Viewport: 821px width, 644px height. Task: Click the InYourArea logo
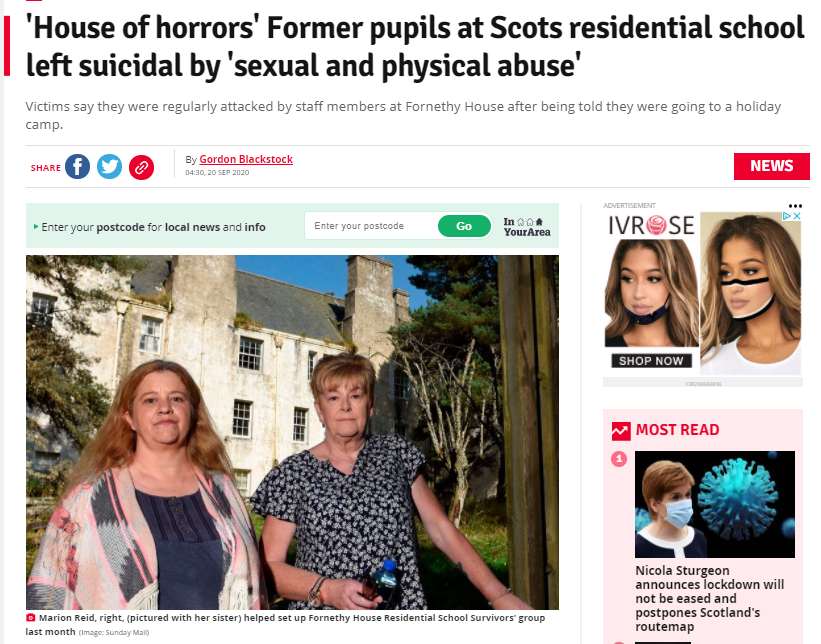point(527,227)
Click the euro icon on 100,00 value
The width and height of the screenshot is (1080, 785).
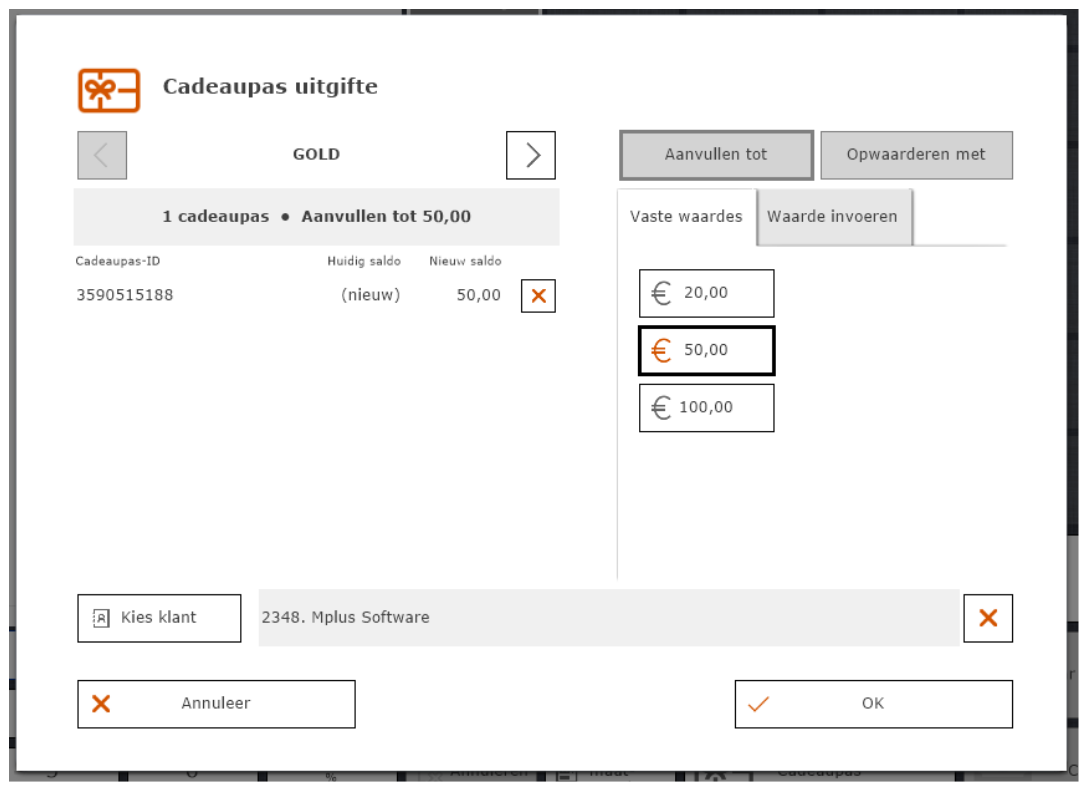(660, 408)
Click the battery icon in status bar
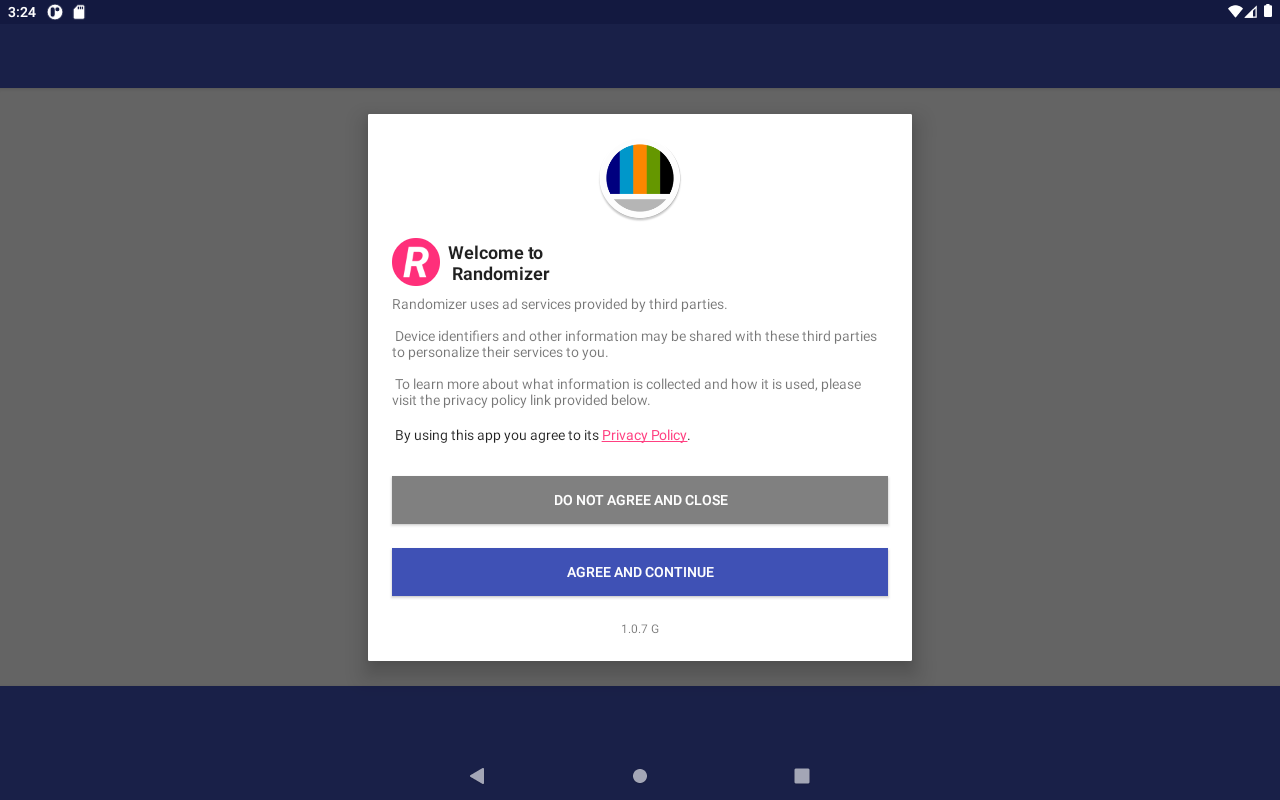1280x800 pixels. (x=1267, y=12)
= = =
• [Exercise prompt] Repeat the preceding records precisely, and leave every picture out of the copy.

• [Solution for this problem]
Viewport: 821px width, 644px height. Task: Click the InYourArea logo
point(527,227)
Click the euro icon on 100,00 value
The width and height of the screenshot is (1080, 785).
(660, 408)
Click the battery icon in status bar
1280x800 pixels. (x=1267, y=12)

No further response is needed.